Auch ohne die Visa-Problematik wäre es aber schwierig geworden, die Kinder in Stuttgart behandeln zu lassen. Denn das Klinikum Stuttgart, das die stationäre Nachbehandlung der Kinder übernehmen sollte, konnte das finanzielle Risiko nicht tragen. Pro Kind sei von der für Ausländer zuständigen Unterorganisation namens International Unit ein Kostenvoranschlag von 40 000 Euro für den Krankenhausaufenthalt benannt worden. Ein Betrag, der das Budget des Fördervereins der Sana Herzchirurgie klar überstiegen hätte. Die Unit wurde 2008 vor allem dazu gegründet, den defizitären Haushalt des Klinikums zu sanieren.

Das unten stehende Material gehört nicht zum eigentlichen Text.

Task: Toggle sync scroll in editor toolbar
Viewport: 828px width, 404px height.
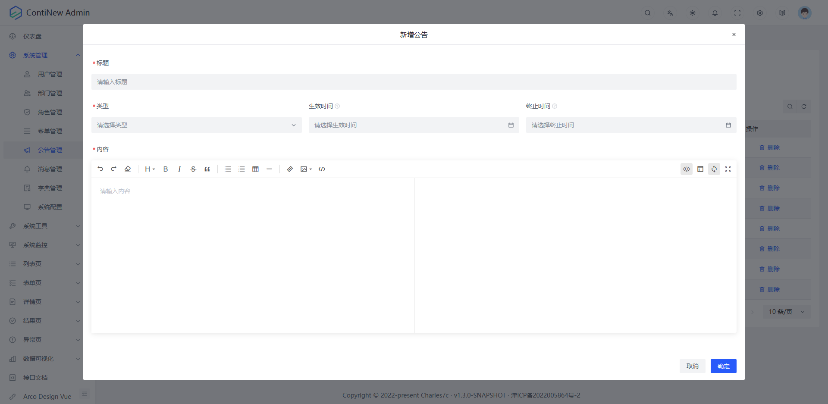Action: tap(714, 169)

„Ich bedaure wirklich, dass wir kein Wohltätigkeitsverein sein können“, sagt Andreas Braun, Geschäftsführer der International Unit. „Eine unserer Aufgaben ist nun mal, Geld mit Patienten aus dem Ausland zu verdienen, das beim Klinikum landet. Allein vom Erlös durch Krankenkassen können wir nicht bestehen.“ Dazu sei man letztlich infolge der Finanzierung des Gesundheitswesens gezwungen. Was aber nicht heiße, dass nur Scheichs und Oligarchen aus dem Ausland auf medizinisches Know-how in Stuttgart zurückgreifen dürften.

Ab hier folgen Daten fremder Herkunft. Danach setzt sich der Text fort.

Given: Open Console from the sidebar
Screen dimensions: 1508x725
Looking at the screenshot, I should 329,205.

„Bei unseren Kostenvoranschlägen setzen wir immer maximale Risikobeträge an“, sagt Braun zur Finanzkalkulation. Bei einem reibungslosen Genesungsprozess sei nur mit einem Sechstel davon zu rechnen. Der Förderverein hatte mit Gesamtkosten von 13 000 Euro pro Patient gerechnet. „Das ist der übliche Betrag, den wir für einen Herzpatienten ansetzen“, sagt Roser. Allerdings muss das Klinikum den deutlich höheren Betrag von 40 000 Euro ansetzen, um auch im Falle von Komplikationen nicht kräftig draufzulegen und so letztlich die Krankenkassen zu belasten.

Auch die Ungenauigkeit von Diagnosen, vor allem bei Patienten aus Dritte-Welt-Ländern, verschärft die Kalkulation für Förderverein und Klinikum. „Oft wissen wir aus den Auslandskrankenakten zu wenig über das Krankheitsbild möglicher Patienten“, sagt Vereinsvorstand Dr. Roser.

Dennoch will der Förderverein sein Engagement zugunsten von schwer erkrankten Kindern im Ausland fortsetzen, denen ohne Unterstützung nicht geholfen werden könnte. Wenn es gelingt, die Rücklagen des Vereins über Spenden zu erhöhen, steht einer Kooperationen mit dem Klinikum nichts im Wege. Damit den Ärzten in der Sana Herzchirurgie Anrufe wie der von Dr. Ashraf Noman künftig möglichst erspart bleiben.